─── Material to process ───

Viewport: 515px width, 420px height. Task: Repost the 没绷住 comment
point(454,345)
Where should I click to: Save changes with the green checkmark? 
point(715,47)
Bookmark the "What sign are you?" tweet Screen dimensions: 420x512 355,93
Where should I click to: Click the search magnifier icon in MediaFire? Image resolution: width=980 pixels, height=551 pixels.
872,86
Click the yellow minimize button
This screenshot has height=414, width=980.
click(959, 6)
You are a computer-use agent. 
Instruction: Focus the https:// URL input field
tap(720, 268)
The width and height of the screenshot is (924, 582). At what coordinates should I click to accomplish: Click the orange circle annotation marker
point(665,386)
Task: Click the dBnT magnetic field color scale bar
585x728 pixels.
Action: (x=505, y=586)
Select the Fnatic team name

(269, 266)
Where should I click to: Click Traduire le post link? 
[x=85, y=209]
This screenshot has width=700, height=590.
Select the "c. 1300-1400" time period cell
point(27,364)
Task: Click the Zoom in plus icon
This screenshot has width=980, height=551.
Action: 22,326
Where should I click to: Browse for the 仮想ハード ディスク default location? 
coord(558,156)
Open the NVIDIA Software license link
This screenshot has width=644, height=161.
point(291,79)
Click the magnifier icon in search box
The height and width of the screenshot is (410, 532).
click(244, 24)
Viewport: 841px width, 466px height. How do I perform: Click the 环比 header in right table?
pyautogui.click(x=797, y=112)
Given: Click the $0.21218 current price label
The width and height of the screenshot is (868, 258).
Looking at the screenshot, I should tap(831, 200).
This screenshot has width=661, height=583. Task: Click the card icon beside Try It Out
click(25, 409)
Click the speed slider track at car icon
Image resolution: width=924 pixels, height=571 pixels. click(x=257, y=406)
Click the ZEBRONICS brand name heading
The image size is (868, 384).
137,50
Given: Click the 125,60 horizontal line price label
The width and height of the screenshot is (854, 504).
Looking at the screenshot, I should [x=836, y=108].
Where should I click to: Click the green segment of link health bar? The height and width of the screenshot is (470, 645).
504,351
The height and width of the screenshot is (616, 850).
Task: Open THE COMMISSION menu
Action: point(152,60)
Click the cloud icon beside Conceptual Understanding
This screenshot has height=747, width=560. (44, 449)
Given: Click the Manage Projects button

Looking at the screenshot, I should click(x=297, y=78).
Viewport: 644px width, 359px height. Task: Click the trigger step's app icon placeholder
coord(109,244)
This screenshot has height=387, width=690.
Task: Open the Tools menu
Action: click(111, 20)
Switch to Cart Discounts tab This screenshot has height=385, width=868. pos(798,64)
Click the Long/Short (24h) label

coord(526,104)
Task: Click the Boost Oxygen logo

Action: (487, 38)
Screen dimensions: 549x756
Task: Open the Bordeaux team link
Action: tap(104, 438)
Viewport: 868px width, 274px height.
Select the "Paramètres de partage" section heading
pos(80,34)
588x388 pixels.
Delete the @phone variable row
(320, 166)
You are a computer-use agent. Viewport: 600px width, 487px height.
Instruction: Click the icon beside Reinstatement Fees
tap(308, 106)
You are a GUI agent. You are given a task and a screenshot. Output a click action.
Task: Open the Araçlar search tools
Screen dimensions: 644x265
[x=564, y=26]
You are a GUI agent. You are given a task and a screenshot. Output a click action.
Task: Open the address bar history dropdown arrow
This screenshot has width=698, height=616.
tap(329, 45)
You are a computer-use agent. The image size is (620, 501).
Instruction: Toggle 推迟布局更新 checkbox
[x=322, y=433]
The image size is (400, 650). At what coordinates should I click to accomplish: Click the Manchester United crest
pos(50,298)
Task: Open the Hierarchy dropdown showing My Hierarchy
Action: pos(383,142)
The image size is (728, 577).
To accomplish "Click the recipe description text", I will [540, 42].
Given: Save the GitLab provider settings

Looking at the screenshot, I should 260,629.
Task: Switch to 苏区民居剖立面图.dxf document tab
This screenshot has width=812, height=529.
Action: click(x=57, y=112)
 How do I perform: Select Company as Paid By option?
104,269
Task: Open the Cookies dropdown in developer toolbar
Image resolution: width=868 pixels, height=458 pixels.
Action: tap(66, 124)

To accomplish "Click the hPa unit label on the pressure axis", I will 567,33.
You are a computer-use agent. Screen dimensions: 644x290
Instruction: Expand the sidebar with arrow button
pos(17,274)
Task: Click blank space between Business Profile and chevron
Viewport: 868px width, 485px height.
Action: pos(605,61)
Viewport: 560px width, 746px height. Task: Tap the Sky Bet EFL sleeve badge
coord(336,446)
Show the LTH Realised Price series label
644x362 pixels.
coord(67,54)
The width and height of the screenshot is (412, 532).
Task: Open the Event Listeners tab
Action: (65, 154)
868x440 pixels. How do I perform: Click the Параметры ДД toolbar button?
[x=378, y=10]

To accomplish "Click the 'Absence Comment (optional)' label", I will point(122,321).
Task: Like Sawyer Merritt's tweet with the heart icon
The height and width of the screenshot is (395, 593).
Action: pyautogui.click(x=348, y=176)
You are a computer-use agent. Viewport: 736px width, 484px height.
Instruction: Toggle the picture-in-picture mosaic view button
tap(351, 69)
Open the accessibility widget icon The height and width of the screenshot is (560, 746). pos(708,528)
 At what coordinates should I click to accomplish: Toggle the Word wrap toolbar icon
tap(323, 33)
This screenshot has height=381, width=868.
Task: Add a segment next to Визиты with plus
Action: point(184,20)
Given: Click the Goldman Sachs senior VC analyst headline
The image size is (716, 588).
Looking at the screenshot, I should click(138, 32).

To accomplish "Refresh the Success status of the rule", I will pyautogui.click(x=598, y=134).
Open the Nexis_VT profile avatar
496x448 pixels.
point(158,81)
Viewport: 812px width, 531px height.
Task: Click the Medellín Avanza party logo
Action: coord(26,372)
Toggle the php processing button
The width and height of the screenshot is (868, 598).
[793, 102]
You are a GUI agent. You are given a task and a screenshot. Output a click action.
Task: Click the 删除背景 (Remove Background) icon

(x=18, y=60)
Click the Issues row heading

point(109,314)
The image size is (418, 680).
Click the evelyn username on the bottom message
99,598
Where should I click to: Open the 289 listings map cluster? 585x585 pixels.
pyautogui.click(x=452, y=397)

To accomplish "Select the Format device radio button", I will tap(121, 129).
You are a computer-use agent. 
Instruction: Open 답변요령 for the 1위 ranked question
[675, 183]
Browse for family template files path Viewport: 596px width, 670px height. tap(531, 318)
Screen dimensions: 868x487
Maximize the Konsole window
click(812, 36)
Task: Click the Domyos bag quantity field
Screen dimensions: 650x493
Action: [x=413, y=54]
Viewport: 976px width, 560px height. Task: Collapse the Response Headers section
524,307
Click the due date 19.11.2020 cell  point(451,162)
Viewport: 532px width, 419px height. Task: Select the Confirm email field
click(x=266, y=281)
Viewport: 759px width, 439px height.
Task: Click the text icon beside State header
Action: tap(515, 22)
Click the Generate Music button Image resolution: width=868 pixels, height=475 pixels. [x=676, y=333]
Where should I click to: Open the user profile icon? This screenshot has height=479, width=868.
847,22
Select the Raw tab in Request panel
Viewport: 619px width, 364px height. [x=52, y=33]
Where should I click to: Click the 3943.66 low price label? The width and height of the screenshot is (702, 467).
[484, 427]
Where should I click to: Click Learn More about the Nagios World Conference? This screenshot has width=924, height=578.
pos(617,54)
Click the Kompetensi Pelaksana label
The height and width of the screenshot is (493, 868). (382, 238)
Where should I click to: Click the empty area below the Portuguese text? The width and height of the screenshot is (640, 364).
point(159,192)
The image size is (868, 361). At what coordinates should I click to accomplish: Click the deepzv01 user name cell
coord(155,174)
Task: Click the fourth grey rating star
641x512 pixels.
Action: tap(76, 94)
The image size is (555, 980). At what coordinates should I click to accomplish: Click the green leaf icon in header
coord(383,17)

───

**Required work:** From the line with "Task: Click the fourth grey rating star" to the final line of the entries above, return every line exactly as written.

**Answer section:**
Task: Click the fourth grey rating star
641x512 pixels.
Action: tap(76, 94)
The image size is (555, 980). At what coordinates should I click to accomplish: Click the green leaf icon in header
coord(383,17)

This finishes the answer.